Guest

Cisco 7500 Series Routers

Troubleshooting Router Hangs

Cisco - Troubleshooting Router Hangs

Introduction

This document helps troubleshoot a system that does not respond. The document also discusses the cause, and how you can eliminate the problem.

A router appears to stop working when the system is not responsive to the console or to queries sent from the network (for example, Telnet, Simple Network Management Protocol (SNMP), and so on). These problems can be classified into two broad categories:

  • When the console does not respond.

  • When traffic does not go through.

Prerequisites

Requirements

There are no specific requirements for this document.

Components Used

The information in this document is based on these software and hardware versions:

  • All Cisco IOS® software versions

  • All Cisco routers

This document does not apply to Cisco Catalyst switches or MGX platforms.

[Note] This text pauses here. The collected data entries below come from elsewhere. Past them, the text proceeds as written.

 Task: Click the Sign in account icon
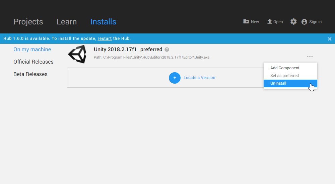304,22
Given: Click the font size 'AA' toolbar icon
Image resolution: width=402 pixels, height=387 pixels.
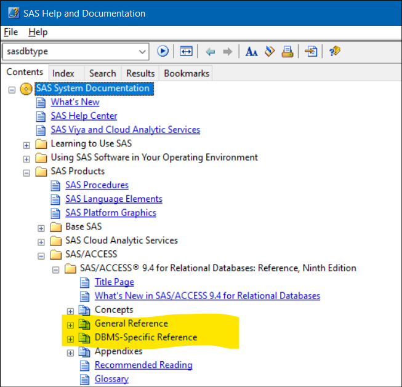Looking at the screenshot, I should pyautogui.click(x=251, y=51).
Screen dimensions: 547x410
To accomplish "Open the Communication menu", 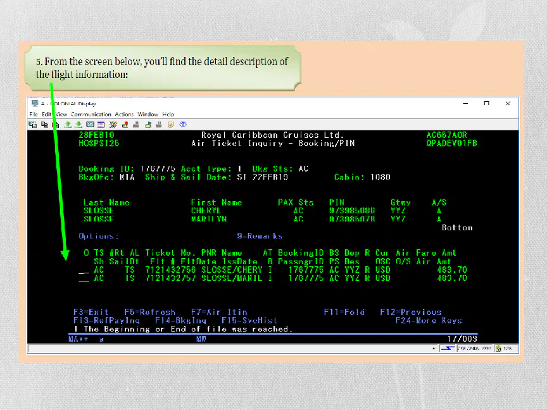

The information in this document was created from the devices in a specific lab environment. All of the devices used in this document started with a cleared (default) configuration. If your network is live, make sure that you understand the potential impact of any command.

Conventions

For more information on document conventions, refer to the Cisco Technical Tips Conventions.

Console is Not Responsive

Console problems occur when the router becomes unresponsive to input at the console port. If the console is not responsive, it means that a high priority process prevents the console driver from responding to input.

Steps to Troubleshoot

  • Verify cable connectivity.

  • Verify that the power supply is on.

  • Verify the router LED status. If all LEDs are down, it is most likely an issue with the power supply of the router.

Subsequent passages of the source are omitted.